Using these keys, Bob repeats Alice’s calculations from the previous subsection to get SK, and then also deletes the DH1...DH3(DH4) values.
Bob then creates a sequence of ADbytes using IKA and IKB. Finally, Bob tries to decrypt the initial ciphertext using SK and AD. If the initial ciphertext cannot be decrypted, Bob interrupts the protocol and deletes SK. If the message was decrypted, the protocol is complete for Bob. Bob deletes the one-time private key used by Alice, for forward secrecy. From this point on, Bob can use SK or a key derived from it within the post-X3DH protocol for the purpose of secure communication with Alice.
Before or after the keys are agreed, the communication parties can compare their identity public keys IKA and IKB using some authenticated channel. For example, they can compare public key fingerprints manually or by scanning a QR code. Methods for doing this are beyond the scope of this protocol.
If authentication is not performed, the communication parties cannot be sure that they are communicating with the one they assume.
If Alice’s initial message does not use Bob’s one-time prekey, the initial message can be re-sent to Bob and he will accept it.
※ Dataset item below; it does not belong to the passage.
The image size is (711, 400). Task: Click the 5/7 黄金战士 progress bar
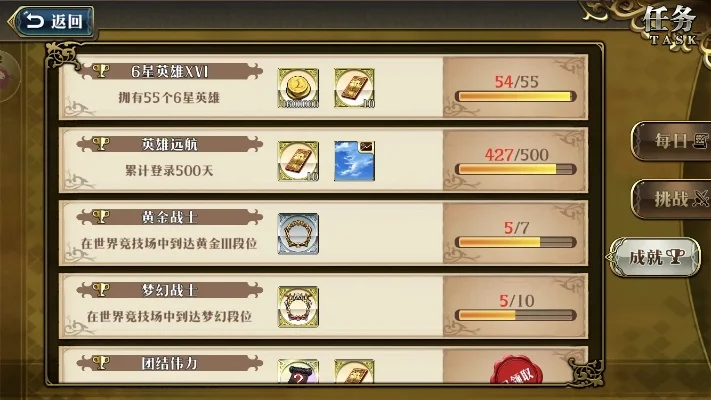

This may lead Bob to assume that Alice had repeatedly sent him the same message (or messages).
However, this vulnerability can be eliminated through a post-X3DH protocol (for example, a protocol using the Double Ratchet algorithm). These protocols agree on a new key using the shared secret key developed within X3DH and new random key material from Bob.
Bob may also attempt to take other measures, such as maintaining a blacklist of read messages and a high frequency of updating the prekeys signed by Bob.
Replay and key reuse
Another consequence of the re-execution of the protocol described in the previous section is that a successfully replayed initial message may result in Bob’s receiving the same SK in different protocol runs.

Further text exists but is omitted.